Impaciente, mira a sus compañeros de viaje, que van saliendo mientras se despiden. El falangista la mira, ella sonríe y decide levantarse para despedirse de él, tratando de que salga ya.
—Encantada de conocerle. Que tenga una buena estancia en Madrid.
—Igualmente para usted, que todo le vaya bien —y sonríe amigablemente.
—Eso espero, claro que sí.
Segundos, apenas segundos se enmarañan en el tiempo. Él con su maletín en la mano la mira y no sale. Ella parada frente a él, sin hacer nada. Una imagen helada.

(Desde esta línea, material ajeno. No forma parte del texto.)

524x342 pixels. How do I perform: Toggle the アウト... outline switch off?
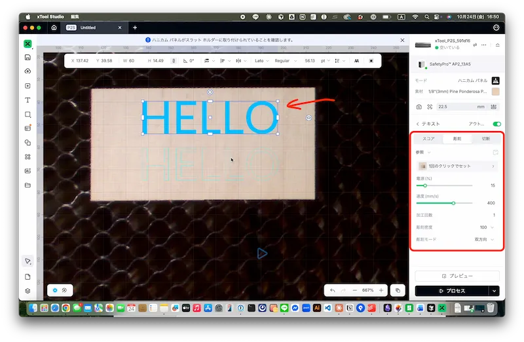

Manoli se vuelve hacia su equipaje y levanta las manos para tomarlo. Él espera. ¿Qué espera? ¿En realidad él siempre ha estado acechando, es este su minuto final?
«Pero yo la ayudo a bajarlo, no se apure, espere». «Muchas gracias, no se preocupe». «No faltaba más, ya está. Sí es verdad que pesa lo suyo. ¿Ha venido alguien a buscarla?». «No, nadie, me iré en un taxi». «¿Usted sola…?».
Sola sí, vete ya para poder salir. Sola, sola.
—No se preocupe entonces, yo la acompaño hasta el taxi. Mire, coja usted mi maletín que yo llevo su saco de viaje.
—No, no, por favor… Déjelo.
—No se hable más. No hay problema. Yo también voy a un taxi. Vamos, vamos.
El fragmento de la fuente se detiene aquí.